Insights from over 10,000 comments on "Ask HN: Who Is Hiring" using GPT-4o
The analysis of over 10,000 Hacker News comments using GPT-4o and LangChain revealed job market trends like remote work opportunities, visa sponsorship stability, and skill demands. Insights suggest potential SaaS product development.
Read original articleThe article discusses insights gained from analyzing over 10,000 comments on Hacker News' "Ask HN: Who Is Hiring" using GPT-4o and LangChain. The author aimed to understand the current job market and trends by structuring comments and classifying job postings. The process involved scraping comments, storing them in a database, and using LangChain's features for analysis. Results indicated trends such as the prevalence of remote work opportunities, stability in visa sponsorship, and the demand for specific skills like experience levels, locations, databases, and JavaScript frameworks. The author also shared learnings from the project, suggesting improvements in model field descriptions and categorization. Additionally, the article hints at the potential for building a SaaS product to match user-described job preferences with categorized comments. The analysis provided valuable insights into the job market dynamics and trends, showcasing the capabilities of combining language models and data science methods for quick understanding of various topics.
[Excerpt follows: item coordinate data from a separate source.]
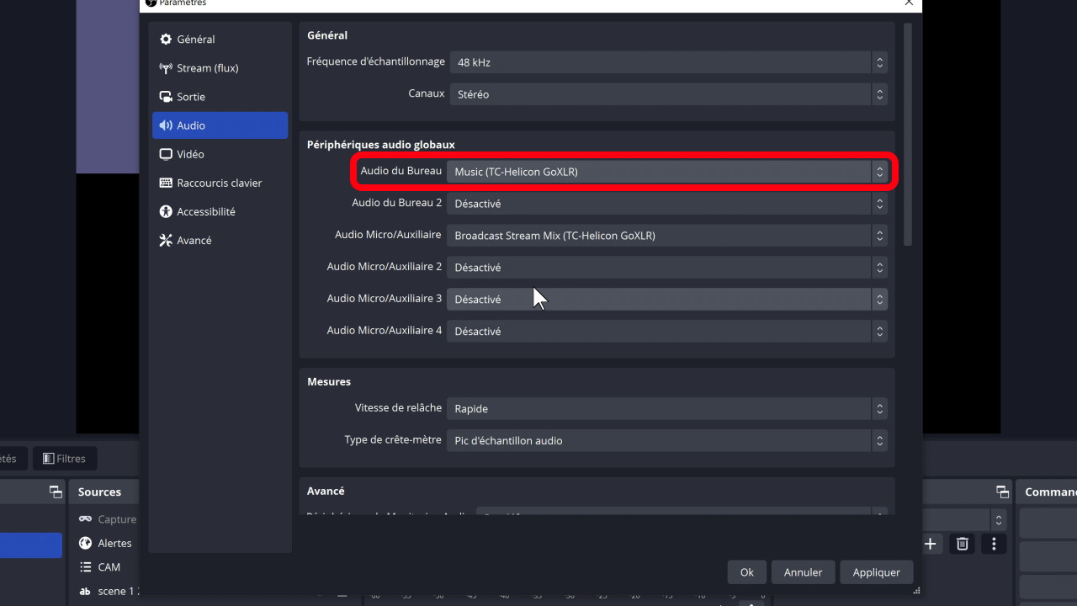Expand the Audio du Bureau device dropdown
Screen dimensions: 1077x606
667,172
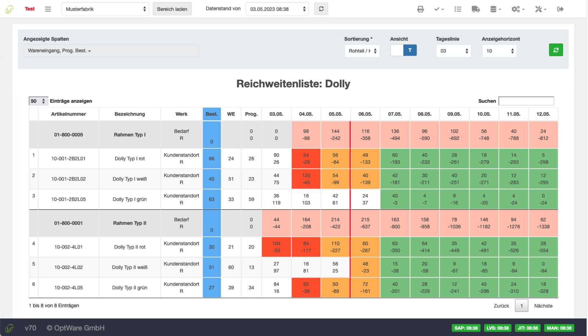Open the Musterfabrik dropdown

105,9
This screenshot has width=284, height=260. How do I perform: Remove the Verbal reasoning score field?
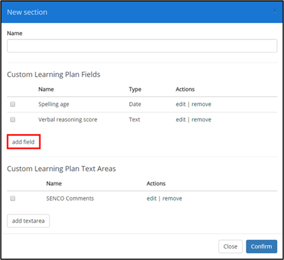point(201,120)
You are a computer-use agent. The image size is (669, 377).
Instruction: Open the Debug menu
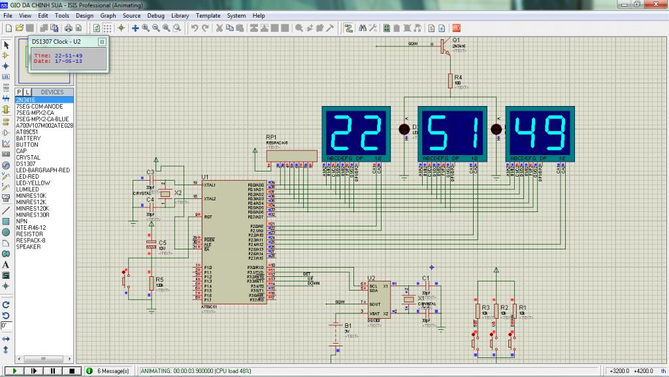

NYC clearly doesn’t have the level of activity in this area that the Bay does, but there’s a scene. LeCun and the NYU crowd and the big FAIR footprint create a certain gravity. There’s stuff going on :)
I can actually see how nice it would be for an llm to be able to disambiguate 'go' and 'rust'. However, it does seem a bit disappointing that it isn't consolidating node.js and nodejs or react-native and react native.
I'm curious on the need to do use selenium script to google to iterate, here's my script: https://gist.github.com/bobbywilson0/49e4728e539c726e921c79f.... Just uses the api directly and a regex for matching the title.
Thanks for sharing!
Anyway, I have a tangential question, and this is the first time I see langchain, so may be a stupid one. The point is the vendor-API seems to be far less uniform than what I'd expect from a framework like this. I'm wondering, why cannot[0] this be done with Ollama? Isn't it ultimately just system prompt, user input and a few additional params like temperature all these APIs require as an input? I'm a bit lost in this chain of wrappers around other wrappers, especially when we are talking about services that host many models themselves (like together.xyz), and I don't even fully get the role langchain plays here. I mean, in the end, all that any of these models does is just repeatedly guessing the next token, isn't it? So there may be a difference on the very low-level, there my be some difference on a high level (considering different ways these models have been trained? I have no idea), but on some "mid-level" isn't all of this utlimately just the same thing? Why are these wrappers so diverse and so complicated then?
Is there some more novice-friendly tutorial explaining these concepts?
[0] https://python.langchain.com/v0.2/docs/integrations/chat/
LLMs aren't reliable for actual number crunching though (at least from what I've seen). Which is why I really appreciate seeing this blend!
As an added detail regarding the "remote" v "in-person", another interesting statistic, to me, is to know how many of those in-person job-seeking companies are repeats! It could absolutely mean they're growing rapidly, OR it could mean they're having trouble finding candidates. Equally, missing remotes could mean either they're getting who they need OR they're going out of business.
All interesting plots on the graph!
I’d love to see a similar analysis to “Who Wants to be Hired”. What trends exist in folks struggling to find work? That can help point people to how to target their career growth.
Been there. Hackers will do what hackers will do.
Someone in NYC give this person a job! ^_^
Also seems a bit silly to include the JS runtime itself in comparison with the JS frameworks. In fact it is almost 100% of the time used along with a front-end framework/library at least on a build-level. I would not put a ton of trust in that frameworks demand data ;)
"Node.js" and "NodeJS" are drawn as separate spheres, is that intentional? Similarly for "Vue.js" and "VueJS". (Maybe the same for "Angular" vs "AngularJS" too, although the former might be referring to Angular TypeScript).
I only used OpenAI to determine location and then some (failed) analysis of candidate’s HN comments. The rest of the tools I wrote didn’t need LLMs (just string matching).
Nit: There appears to be both MongoDB and Mongo in the database graph.
Also, could you do a write up on how you actually used GPT-4o to assist you in this exploration? Or share some of the main prompts you used? Thanks!
How we can have a world where this statement exists, and anyone is bullish about LLMs?
The lack of precision is appalling. I can see how a gpt-4o can be fun for toy projects, but can you really build meaningful real-world applications with this nonsense?
FYI, you could've just used the hackernews API, and get all posts by the user `whoishiring`, which submits all these who is hiring posts. And then filter out only the posts where the title starts with "Ask HN: Who is hiring?", as this bot also submits the 'Who wants to be hired?' and 'Freelancer? Seeking Freelancer?' posts.
https://hacker-news.firebaseio.com/v0/user/whoishiring.json?...
I seem to have noticed that Rust has gotten more common than golang in the job postings, but it's hard to verify without code because there are so many false positives for "go" on any post.